Avant de sortir de sa tanière, en s'étirant, la renarde fait le point sur sa vie. Analyser le passé qui l'a conduit là pour en préserver le bon et éviter le mauvais. C'est parfois douloureux, mais nécessaire.
#1- LaRenarde n'a plus de revenus. Clôture de sa profession libérale en cours, elle n'a pour l'instant aucun statut et droit à rien. Au mieux ce sera quelques euros du RSA et c'est tout. Peu importe, la question est surtout... que faire ?
Les données :
- on ne vit pas avec 4 enfants de l'air du temps. Le RSA ne suffira pas à la famille, et le couple se séparant, ça n'arrangera rien. Il faut donc trouver le moyen de rentrer de l'argent.
- la renarde est lasse, très lasse. La fin de son activité libérale s'est mal passée et l'a laissée en mauvais état, surtout intellectuellement. Elle sait qu'elle n'aurait pas de difficulté à se vendre mais qu'elle serait incapable d'assumer derrière. A quoi bon se griller auprès de potentiels employeurs ? Ne vaut-il pas mieux attendre d'être réparée pour bosser ?
- la renarde écrit depuis 30 ans. Les amis lecteurs de la renarde la pousse à se faire publier depuis plus de 15 ans. La renarde a une opportunité d'écriture avec publication qu'elle saisit. La renarde aimerait prendre cela comme un tremplin et conserver du temps à consacrer sérieusement à l'écriture. Pas sur un coin de bureau un sandwich à la main entre midi et deux. Pas le soir en rentrant crevée du boulot. Non, du vrai temps de qualité pour écrire.
Alors que faire ?
Reprendre une activité à responsabilité qui permettrait à la famille de souffler financièrement ? Rembourser les dettes (merci maman), finir les travaux de la maison, permettre aux enfants de poursuivre leurs activités et leur offrir encore du rêve ?
Oui, mais... Mais ça veut dire déjà être capable d'assurer au taff et ça, c'est pas dans l'immédiat.
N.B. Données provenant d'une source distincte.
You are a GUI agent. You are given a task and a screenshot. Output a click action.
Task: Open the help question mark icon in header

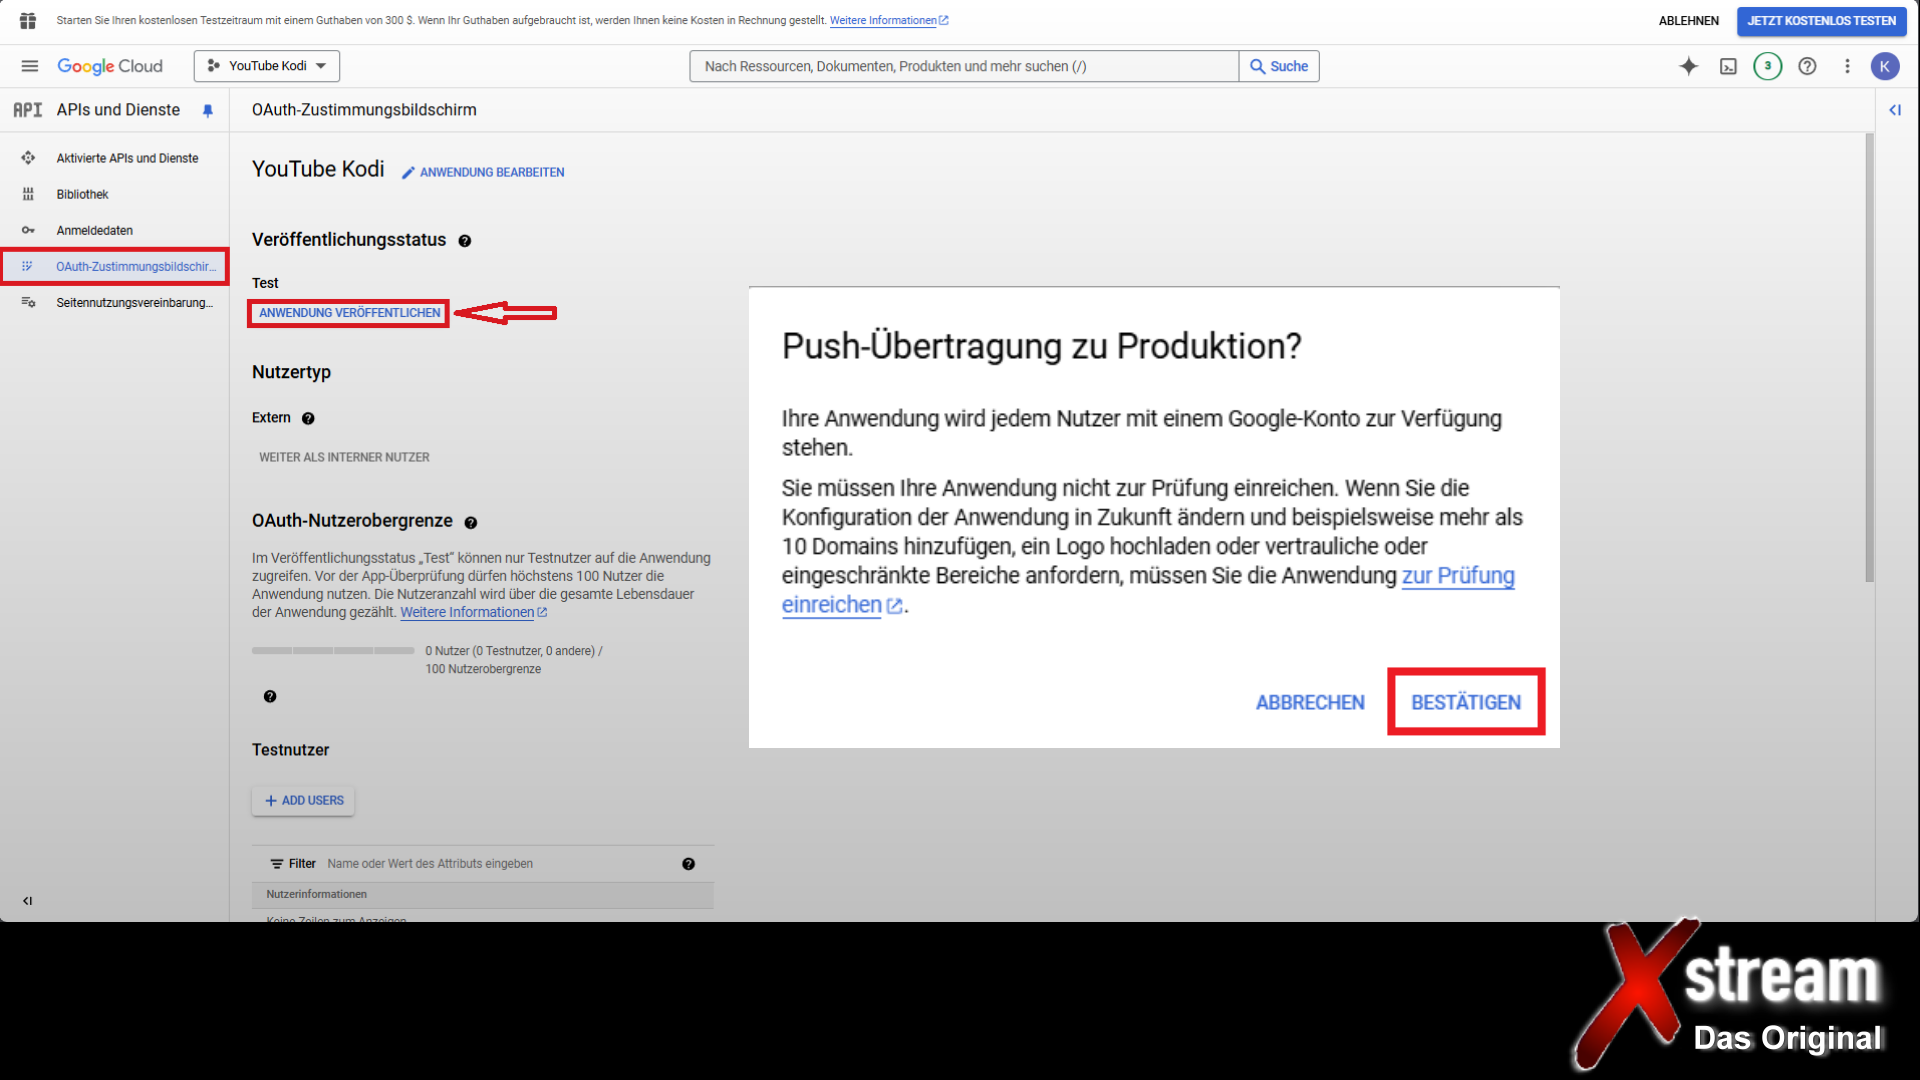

Ca veut dire forcément à une heure de route de la maison. Ca veut dire beaucoup d'heures par semaine. Ca veut donc dire beaucoup de garderie (coûteuse en plus) pour les enfants et donc perte de leur qualité de vie actuelle. Ca veut dire n'être encore pendant des années qu'un rapporte-pognon et mettre de côté ses passions, par fatigue excessive. Ca veut dire ne pas se mettre à écrire.
Se contenter du RSA, pension, démerdes et petites ventes ? Ainsi préserver la qualité de vie et s'occuper des enfants (rattraper les années d'absence où le père s'en occupait seul). Ainsi pouvoir écrire dans de bonnes conditions. Ainsi avoir le temps de se reconstruire à l'abri de la pression du boulot.
Oui, mais... Mais ça veut dire une précarité financière énorme, une situation toujours tendue. Ca veut dire les dettes qui ne seront pas vite remboursées et vont miner le moral.
Cumuler les petits boulots à la place du RSA ? Genre un boulot alimentaire à mi ou trois-quart temps, un truc où on ne réfléchit pas + reprendre la couture et vendre un peu (les marchés de Noël approchent) etc...
Ca revient un peu à ce que je disais ci-dessus. Avec la difficulté de trouver un boulot pas trop loin à temps partiel qui paye plus que de ne rien faire au RSA. Et ça c'est pas gagné !
Ou alors gagner au loto.
Bref, la Renarde est un peu paumée quant à son avenir professionnel et financier (c'est lié).